People infected with COVID-19 may experience any range of these symptoms along with aches and pains, nasal congestion, runny nose, sore throat and diarrhea. Symptoms can start to show up anywhere from two to 14 days after exposure to the virus3. It may be possible for an infected person who is not yet showing any symptoms to spread the virus. Older persons, and those with pre-existing medical illnesses like heart disease and diabetes, however, seem to be more likely to experience severe respiratory symptoms and complications.

How to protect yourself from coronavirus

The best preventative action is to avoid being exposed to the virus. You can do this by taking a few cautionary steps—the same as you would if you were trying to avoid getting any respiratory illness.

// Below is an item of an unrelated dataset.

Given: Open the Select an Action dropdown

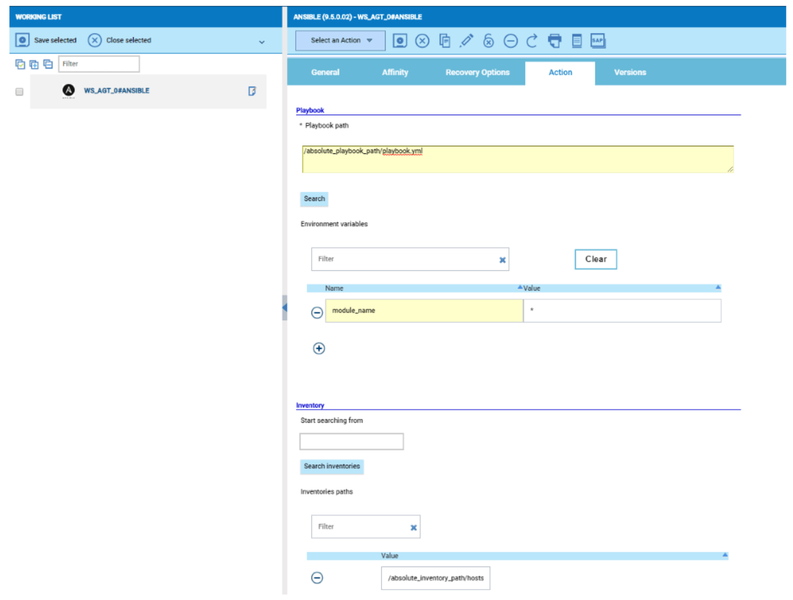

  1. Wash your hands with soap and water frequently. If soap and water are not readily accessible, use alcohol-based sanitizers.
  2. Avoid contact with sick people.
  3. Avoid touching your eyes, nose, and mouth with your hands if they are unwashed.
  4. Cover your mouth and nose with a tissue or your bent elbow when you sneeze or cough. Make sure to dispose of the tissue immediately.
  5. If you are feeling unwell, stay home.
  6. If you have no respiratory symptoms such cough, a medical mask is not necessary.  Only use the mask if you have symptoms such as coughing or sneezing or suspect a COVID-19 infection. A mask is recommended for those caring for anyone with COVID-19.

What to do if you suspect you are infected?

The symptoms of COVID-19 are very similar to those of a cold or the flu, making it challenging to identify the specific cause of any respiratory symptoms. If you suspect you have been infected by COVID-19, you should seek medical care as soon as possible.

Until you can access medical care, you should follow these guidelines to reduce your likelihood of infecting others:

  • Restrict your outdoor activities and stay at home as much as you can. If it is feasible, stay in a separate room, and use a different bathroom from others in your household.
  • Clean and/or disinfect objects and surfaces that you touch regularly.
  • Track your symptoms as accurately as possible, so you can provide medical personnel with useful information.

Are there any treatments or vaccines?

There are currently no treatments, drugs, or vaccines available to treat or prevent COVID-19. People infected with the virus should receive medical treatment to relieve and alleviate the symptoms they are experiencing.